WHAT YOU HAVE TO DO: Would you return, word for word, the lines of the data below from the line with "Screen dimensions: 1456x819" through the line with "This screenshot has width=1200, height=630.", and no others?

ENTRIES SHOWN:
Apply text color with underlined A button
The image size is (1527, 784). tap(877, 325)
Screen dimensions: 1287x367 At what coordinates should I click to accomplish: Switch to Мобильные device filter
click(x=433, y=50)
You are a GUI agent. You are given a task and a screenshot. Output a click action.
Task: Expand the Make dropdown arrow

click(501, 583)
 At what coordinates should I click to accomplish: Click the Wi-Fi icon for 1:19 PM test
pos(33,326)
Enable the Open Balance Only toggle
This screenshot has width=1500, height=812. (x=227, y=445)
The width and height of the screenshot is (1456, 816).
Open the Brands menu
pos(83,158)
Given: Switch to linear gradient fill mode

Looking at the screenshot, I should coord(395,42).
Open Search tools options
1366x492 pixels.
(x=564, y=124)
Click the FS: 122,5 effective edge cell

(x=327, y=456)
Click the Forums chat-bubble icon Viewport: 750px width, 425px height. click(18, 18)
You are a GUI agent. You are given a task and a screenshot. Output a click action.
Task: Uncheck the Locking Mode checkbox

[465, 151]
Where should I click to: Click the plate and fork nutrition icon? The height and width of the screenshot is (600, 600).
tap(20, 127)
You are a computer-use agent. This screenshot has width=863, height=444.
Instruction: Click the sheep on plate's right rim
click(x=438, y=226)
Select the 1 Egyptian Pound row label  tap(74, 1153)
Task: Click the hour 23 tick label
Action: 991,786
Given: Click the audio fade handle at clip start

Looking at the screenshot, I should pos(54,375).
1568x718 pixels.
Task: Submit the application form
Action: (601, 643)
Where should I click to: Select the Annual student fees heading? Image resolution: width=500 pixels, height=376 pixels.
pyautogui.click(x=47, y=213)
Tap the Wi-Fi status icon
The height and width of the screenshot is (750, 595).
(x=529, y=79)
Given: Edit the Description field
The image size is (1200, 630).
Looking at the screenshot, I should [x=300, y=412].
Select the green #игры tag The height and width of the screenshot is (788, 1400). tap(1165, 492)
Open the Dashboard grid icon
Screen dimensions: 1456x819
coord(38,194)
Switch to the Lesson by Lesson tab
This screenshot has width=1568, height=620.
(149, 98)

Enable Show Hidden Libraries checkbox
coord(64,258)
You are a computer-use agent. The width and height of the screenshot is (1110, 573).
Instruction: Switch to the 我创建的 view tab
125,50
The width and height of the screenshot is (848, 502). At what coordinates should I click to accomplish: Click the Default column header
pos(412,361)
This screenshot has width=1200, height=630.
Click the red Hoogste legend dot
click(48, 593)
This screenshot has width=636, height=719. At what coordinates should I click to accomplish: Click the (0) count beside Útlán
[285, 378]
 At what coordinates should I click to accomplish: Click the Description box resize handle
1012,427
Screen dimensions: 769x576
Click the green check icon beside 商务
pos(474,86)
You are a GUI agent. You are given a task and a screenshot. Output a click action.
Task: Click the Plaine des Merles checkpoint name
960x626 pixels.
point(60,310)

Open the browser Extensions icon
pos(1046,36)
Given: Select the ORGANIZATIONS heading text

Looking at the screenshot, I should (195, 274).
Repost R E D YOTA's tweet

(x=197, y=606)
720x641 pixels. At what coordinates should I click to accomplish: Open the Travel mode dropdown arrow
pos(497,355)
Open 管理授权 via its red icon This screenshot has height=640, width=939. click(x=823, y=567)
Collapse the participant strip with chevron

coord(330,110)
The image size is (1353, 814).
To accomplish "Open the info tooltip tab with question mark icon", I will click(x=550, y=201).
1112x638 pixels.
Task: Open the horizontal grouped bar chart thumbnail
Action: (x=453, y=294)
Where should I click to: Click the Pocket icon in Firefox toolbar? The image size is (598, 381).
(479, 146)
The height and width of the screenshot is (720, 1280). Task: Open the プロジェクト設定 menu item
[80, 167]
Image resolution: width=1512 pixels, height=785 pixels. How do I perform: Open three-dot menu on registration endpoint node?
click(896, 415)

SOLUTION TO THE EXERCISE:
Screen dimensions: 1456x819
coord(38,194)
Switch to the Lesson by Lesson tab
This screenshot has width=1568, height=620.
(149, 98)

Enable Show Hidden Libraries checkbox
coord(64,258)
You are a computer-use agent. The width and height of the screenshot is (1110, 573).
Instruction: Switch to the 我创建的 view tab
125,50
The width and height of the screenshot is (848, 502). At what coordinates should I click to accomplish: Click the Default column header
pos(412,361)
This screenshot has width=1200, height=630.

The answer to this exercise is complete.